A Senate subcommittee took a step yesterday toward extending the life of the Hubble Space Telescope, approving a $250 million down payment on a possible servicing mission.

"I think it's great news," said Steven Beckwith, director of the Space Telescope Science Institute in Baltimore, which manages scientific research on the telescope.

Without a servicing mission, Hubble is expected to die by the middle of 2008. If it is serviced - at a cost estimated to be $500 million or more - Hubble would be productive five years beyond that, Beckwith said.

The Hubble money was added to a NASA spending plan. Overall, the budget for NASA approved by the subcommittee for Commerce, Justice, Science and Related Agencies is $16.4 billion - $60 million below the president's request and $90 million below what the House passed last week.

The spending plan fully funds the shuttle program and the new effort to build a spacecraft capable of carrying astronauts back to the moon and beyond.

It does not fully fund the servicing mission. But Senate aides said NASA already has $125 million available, so there would be $375 million for Hubble.

Additional money could be appropriated next year or taken from other NASA programs to fund the full $500 million cost.

The NASA spending plan - including money for the Hubble mission - must still win approval in the Senate Appropriations Committee and the full Senate, then go to a House and Senate conference committee.

But Sen. Barbara A. Mikulski, a Maryland Democrat and longtime champion of the Hubble who was instrumental in securing funding yesterday, said she's optimistic because the mission has the tentative support of NASA's new administrator, Michael D. Griffin.

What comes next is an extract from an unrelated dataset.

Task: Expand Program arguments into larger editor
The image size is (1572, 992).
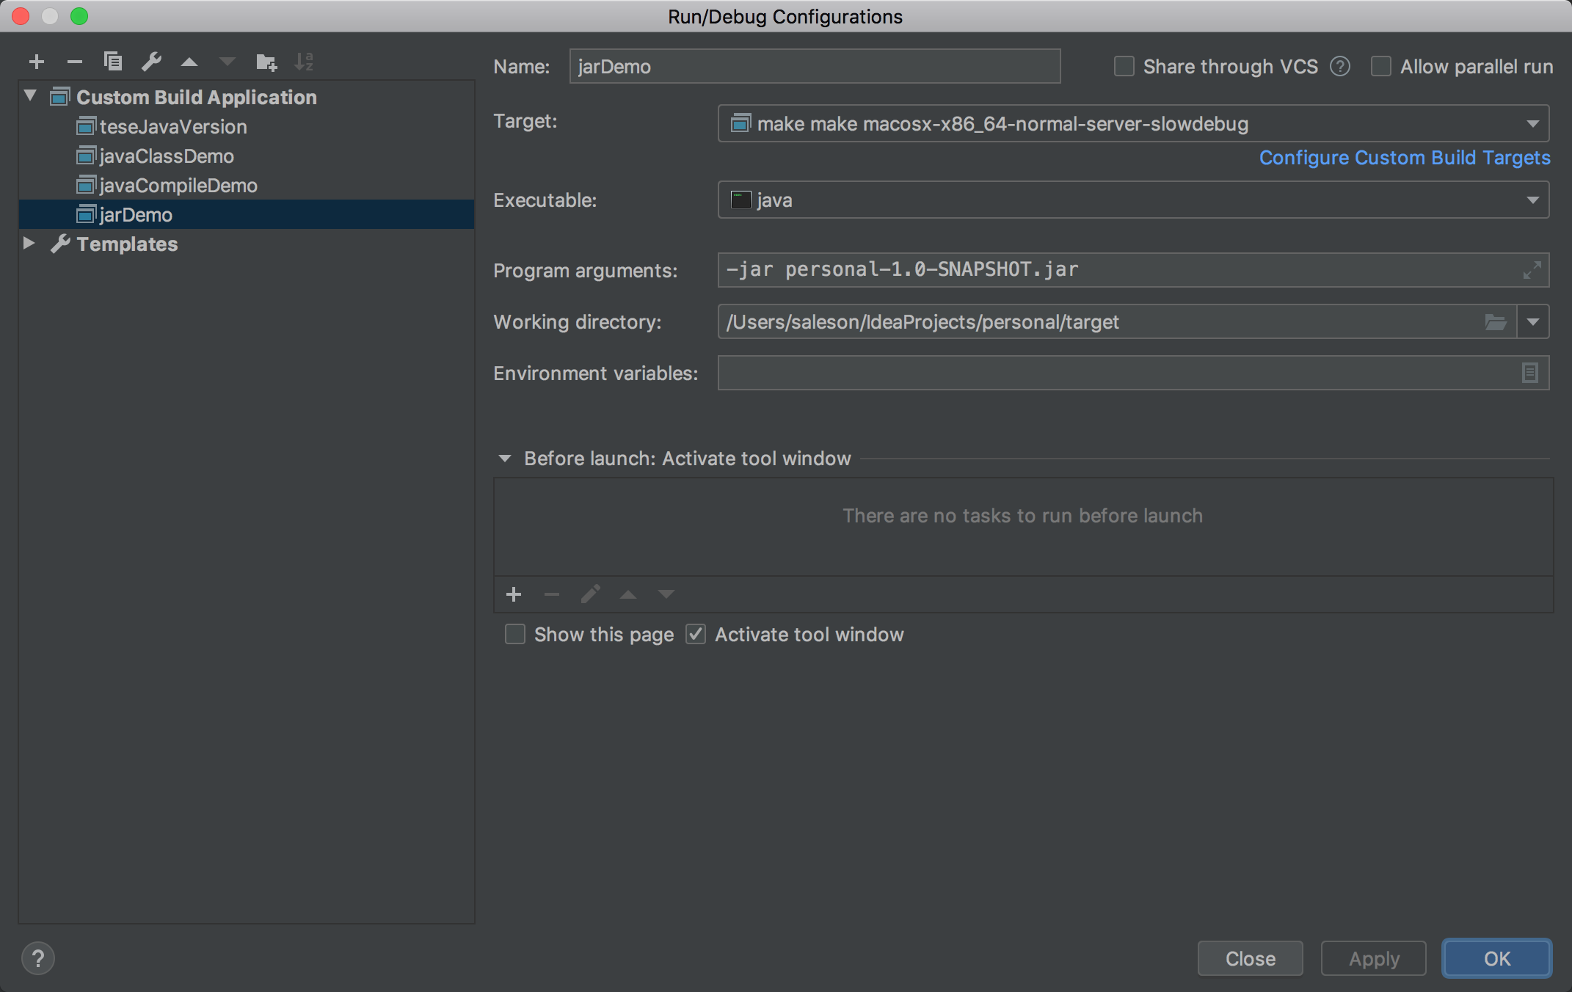Action: pos(1532,270)
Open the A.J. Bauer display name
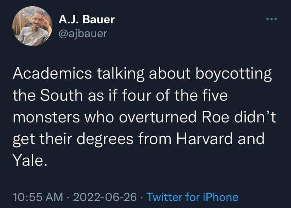This screenshot has width=291, height=208. [x=87, y=19]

"I have long said that Hubble is the greatest scientific instrument since Galileo's telescope," she said in a written statement. "That's why I wasn't going to let it die without a fight."

Mikulski also will serve on the conference committee to negotiate differences between the Senate and the House, which did not approve Hubble servicing money.

Hubble has been serviced and upgraded by astronauts four times since its launch in April 1990. The service missions have vastly increased its power and extended its useful life well beyond original estimates.

But early last year, former NASA Administrator Sean O'Keefe canceled plans for a fifth mission that would have installed two new instruments and replaced failing gyroscopes and batteries.

He cited tightened safety guidelines set by the Columbia Accident Investigation Board and decreed that all future shuttle flights would be dedicated to the completion of the International Space Station.

Griffin, who took the helm of the space agency in April, has said he wants to reverse that decision, provided the first two shuttle flights since the Columbia accident are completed safely.

Plans to eliminate the Hubble servicing mission prompted opposition from the telescope supporters who say the startling images of distant stars have increased interest in astronomy.

The financial stakes in Maryland are high as well. The Space Telescope Science Institute employs about 400 people on the campus of the Johns Hopkins University, where it has managed Hubble since its launch in 1990.

NASA's Goddard Space Flight Center in Greenbelt oversees Hubble's day-to-day operations. About 120 civil servants and 200 contractors at Goddard have spent at least some time this year working on a Hubble servicing mission, said Ed Campion, a Goddard spokesman.